Tal es, en su esqueleto lógico más abstracto, la versión del
marxismo teórico que ha provocado más de una sonrisa o gesto despreciativo o
caritativo en pensadores con un mínimo de cultura histórica y que, por
decenios, ha constituido un objeto de crítica fácil (concebida, por lo general,
como crítica al marxismo clásico o, simplemente, al “marxismo”) para los
intelectuales asalariados por el capital, dedicados a hacer pasar la propiedad
privada capitalista por un valor universal y una forma eviterna de organización
de la vida social.
Algún arrepentido intentará borrar de un manotazo todo el
marxismo posclásico, y se las ingeniará para demostrar que, “por sus límites
naturales y sociales”, el marxismo clásico resulta incapaz de dar cuenta de las
postrimerías “posindustriales” y “posmodernas” de nuestro siglo.
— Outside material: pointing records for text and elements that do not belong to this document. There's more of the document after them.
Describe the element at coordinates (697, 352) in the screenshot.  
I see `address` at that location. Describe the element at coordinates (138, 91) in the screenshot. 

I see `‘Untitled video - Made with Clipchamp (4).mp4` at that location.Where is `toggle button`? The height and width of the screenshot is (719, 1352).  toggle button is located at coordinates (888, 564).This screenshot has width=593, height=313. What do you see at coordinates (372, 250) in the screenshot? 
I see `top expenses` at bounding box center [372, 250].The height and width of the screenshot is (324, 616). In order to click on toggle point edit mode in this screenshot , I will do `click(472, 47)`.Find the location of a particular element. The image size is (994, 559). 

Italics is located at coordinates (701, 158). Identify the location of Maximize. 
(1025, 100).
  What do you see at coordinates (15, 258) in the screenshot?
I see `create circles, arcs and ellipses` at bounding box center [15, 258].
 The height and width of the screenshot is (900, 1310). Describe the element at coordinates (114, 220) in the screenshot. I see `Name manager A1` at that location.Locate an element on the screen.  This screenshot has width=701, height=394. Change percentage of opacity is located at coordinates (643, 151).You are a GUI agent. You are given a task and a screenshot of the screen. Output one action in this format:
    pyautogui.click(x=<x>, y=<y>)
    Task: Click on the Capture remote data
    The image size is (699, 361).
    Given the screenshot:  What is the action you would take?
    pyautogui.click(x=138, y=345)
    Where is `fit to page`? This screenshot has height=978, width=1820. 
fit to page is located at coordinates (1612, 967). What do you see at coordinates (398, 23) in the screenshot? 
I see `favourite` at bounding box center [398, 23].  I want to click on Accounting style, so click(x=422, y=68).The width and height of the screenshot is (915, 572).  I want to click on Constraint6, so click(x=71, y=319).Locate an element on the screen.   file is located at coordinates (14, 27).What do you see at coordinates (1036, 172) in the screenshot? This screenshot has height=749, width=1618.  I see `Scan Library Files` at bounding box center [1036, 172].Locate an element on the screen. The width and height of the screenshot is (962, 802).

No quedaría
otro remedio que superar (Aufheben) a Marx: su mundo u “objeto de estudio”
habría sido “otro”, su diagnóstico social habría sido el diagnóstico de “otra
sociedad”, las soluciones que propuso habrían sido soluciones a “otros
problemas”.
¿Se ha parado a pensar este crítico de oportunidad en las
condiciones de validez del marxismo, es decir, en su capacidad o incapacidad
para que la realidad del mundo contemporáneo “tienda”, según la conocida
expresión, hacia sus formas de pensamiento, hacia sus categorías y conceptos?
La doctrina de Marx es la expresión teórica del antagonismo
entre los hombres en las condiciones de la compraventa universal de la fuerza
de trabajo y de la gestación de las premisas para su negación revolucionaria.
¿Perdura la sumisión de la sociedad y los individuos a las leyes “ciegas” de la
producción de plusvalía, a las leyes inmanentes de la ganancia capitalista que
rebaja permanentemente la voluntad al estatus de instrumento? ¿Subordina la
astucia de la “razón capitalista” la libertad colectiva e individual de los
hombres que con su actividad productiva configuran su cuerpo objetivado?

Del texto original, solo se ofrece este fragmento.